Understanding Mechanisms of Change in Online Experiments at Booking.com

11 minute read

Mediation Analysis to Disentangle Direct and Indirect Effects

Written by: Tolga Oztan, Zoe van Havre, Chad A Davis and Lukas Vermeer.

At Booking.com, one of the key ingredients to customer-centric product development isn’t just bright minds having great ideas, but collecting the evidence to support these ideas. We test each idea addressing a customer pain point via an A/B test using our in-house experiment platform. This platform is able to test thousands of changes simultaneously, with real customers, collecting data on the outcome within minutes of being implemented. However, as Booking.com grows to more countries, more languages, and our products grow in scope from hotels to other types of accommodations, cruises, car rentals, and more, our product development procedures must also become more flexible and more sensitive to the interactions of these many goals.

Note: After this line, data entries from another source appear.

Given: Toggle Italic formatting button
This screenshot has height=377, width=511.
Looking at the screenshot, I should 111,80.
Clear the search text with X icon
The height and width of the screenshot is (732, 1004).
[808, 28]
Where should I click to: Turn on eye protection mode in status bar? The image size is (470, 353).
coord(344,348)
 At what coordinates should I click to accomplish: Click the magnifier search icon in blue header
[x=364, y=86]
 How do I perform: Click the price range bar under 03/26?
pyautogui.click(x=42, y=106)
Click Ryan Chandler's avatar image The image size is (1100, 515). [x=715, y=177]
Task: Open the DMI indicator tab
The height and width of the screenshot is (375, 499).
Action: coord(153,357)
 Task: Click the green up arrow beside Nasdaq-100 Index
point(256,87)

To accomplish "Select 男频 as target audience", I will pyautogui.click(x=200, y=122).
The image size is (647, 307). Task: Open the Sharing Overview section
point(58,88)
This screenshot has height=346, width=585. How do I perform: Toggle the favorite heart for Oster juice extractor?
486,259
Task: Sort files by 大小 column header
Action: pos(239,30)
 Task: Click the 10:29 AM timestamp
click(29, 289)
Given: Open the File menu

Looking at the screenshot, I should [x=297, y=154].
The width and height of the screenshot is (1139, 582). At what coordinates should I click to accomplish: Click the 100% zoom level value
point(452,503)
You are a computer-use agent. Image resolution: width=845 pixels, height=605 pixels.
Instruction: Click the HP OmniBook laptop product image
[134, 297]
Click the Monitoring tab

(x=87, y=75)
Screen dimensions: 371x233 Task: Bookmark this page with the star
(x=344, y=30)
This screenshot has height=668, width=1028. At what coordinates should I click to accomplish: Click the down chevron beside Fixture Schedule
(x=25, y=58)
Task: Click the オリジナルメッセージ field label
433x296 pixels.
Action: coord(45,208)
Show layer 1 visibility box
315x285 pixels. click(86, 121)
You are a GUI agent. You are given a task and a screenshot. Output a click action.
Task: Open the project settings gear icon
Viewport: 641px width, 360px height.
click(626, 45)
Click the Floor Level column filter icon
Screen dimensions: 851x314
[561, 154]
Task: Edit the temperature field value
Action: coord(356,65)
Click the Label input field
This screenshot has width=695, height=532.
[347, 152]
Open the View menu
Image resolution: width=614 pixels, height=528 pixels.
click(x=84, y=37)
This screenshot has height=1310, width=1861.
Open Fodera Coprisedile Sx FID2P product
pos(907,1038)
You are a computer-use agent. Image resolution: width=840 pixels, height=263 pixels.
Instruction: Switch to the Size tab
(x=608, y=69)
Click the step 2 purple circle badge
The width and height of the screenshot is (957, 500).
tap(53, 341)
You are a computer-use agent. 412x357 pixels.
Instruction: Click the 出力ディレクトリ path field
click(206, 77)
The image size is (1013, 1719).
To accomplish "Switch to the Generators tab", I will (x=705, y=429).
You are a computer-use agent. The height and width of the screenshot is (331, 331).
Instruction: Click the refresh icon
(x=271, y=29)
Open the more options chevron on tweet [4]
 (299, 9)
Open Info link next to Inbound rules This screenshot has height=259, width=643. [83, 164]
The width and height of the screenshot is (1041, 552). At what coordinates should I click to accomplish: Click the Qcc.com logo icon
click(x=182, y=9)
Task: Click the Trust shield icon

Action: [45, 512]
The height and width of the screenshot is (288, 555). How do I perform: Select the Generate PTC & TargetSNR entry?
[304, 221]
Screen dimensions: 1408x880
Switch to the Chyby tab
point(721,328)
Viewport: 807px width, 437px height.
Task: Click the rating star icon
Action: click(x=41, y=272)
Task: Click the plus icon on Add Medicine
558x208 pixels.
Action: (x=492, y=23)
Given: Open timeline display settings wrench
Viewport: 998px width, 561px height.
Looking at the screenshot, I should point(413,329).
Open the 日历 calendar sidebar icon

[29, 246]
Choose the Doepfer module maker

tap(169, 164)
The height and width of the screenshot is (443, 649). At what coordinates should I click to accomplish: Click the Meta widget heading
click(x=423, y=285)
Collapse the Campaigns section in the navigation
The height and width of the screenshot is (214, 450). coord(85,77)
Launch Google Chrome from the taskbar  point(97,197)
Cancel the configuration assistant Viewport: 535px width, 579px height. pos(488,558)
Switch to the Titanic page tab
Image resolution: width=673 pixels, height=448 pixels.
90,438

An A/B test (also known as a “randomised controlled trial”) helps us assess the causal effect of the implementation of an idea (from now on referred to as treatment) on some desired outcome. Even though we can never observe the outcome for a given person under both exposed and not exposed conditions — a problem known as the Fundamental Problem of Causal Inference — we can still get an unbiased estimate of the effect of the treatment on the intended population, referred to as the Average Treatment Effect (ATE). If the ATE was all we cared about, we would be done. However, at Booking.com, we care about two things:

  1. The ATE, the total effect of our treatment on the outcome variable
  2. The mechanism of change, how the treatment affected our visitors’ behaviour and, as a result, how the outcome variable changed.

While A/B tests are a powerful tool for estimating the overall effects of product changes on business metrics, they often fall short in explaining the mechanism of change. This becomes problematic when decision-making depends on being able to distinguish between the direct effect of a change or treatment on some outcome variable and its indirect effect via a so-called mediator variable.

In this post, we use a working example to explain the need for mediation analyses in online experimentation. We use simulated data to show how these methods help identify and estimate direct causal effects. We show that failing to take into account all confounders can lead to biased estimates, and we include sensitivity analyses to help gauge the robustness of estimates to missing causal factors.

Reducing ‘cancellations per visitor’

Cancellations due to unclarity around accommodation policies, facilities or prices lead to a bad customer experience, which we want to avoid as a general principle. In addition, cancellations make availability calculations more difficult for our accommodation partners and lead to a bad experience on their side as well. A confused, dissatisfied customer or partner is more likely to call our customer service, which also increases our customer service agents’ load.

We have teams working on solutions to address the pain points of customers and partners regarding cancellations. In one experiment, one such team might change the design of a page to bring more clarity to potential guests before they make a reservation, adding a text box containing an explanation of the property policies. Their goal is to make guests more aware of the prices around their trips, so that they have a lower chance of cancelling later, resulting in a reduction of the metric ‘cancellations per visitor’. We can represent such a scenario visually using a causal graph:

A graphical representation of a treatment affecting an outcome.

A graphical representation of a treatment affecting an outcome.

If the only goal was to reduce cancellations, the experimenter could go ahead and use the ATE to see if this was achieved, testing the difference between the average cancellations per visitor between the control and treatment group. However, this would never tell us how this result was achieved. The learning comes with understanding the mechanism of change, and teams need this understanding to explore other ideas or abandon those that don’t work.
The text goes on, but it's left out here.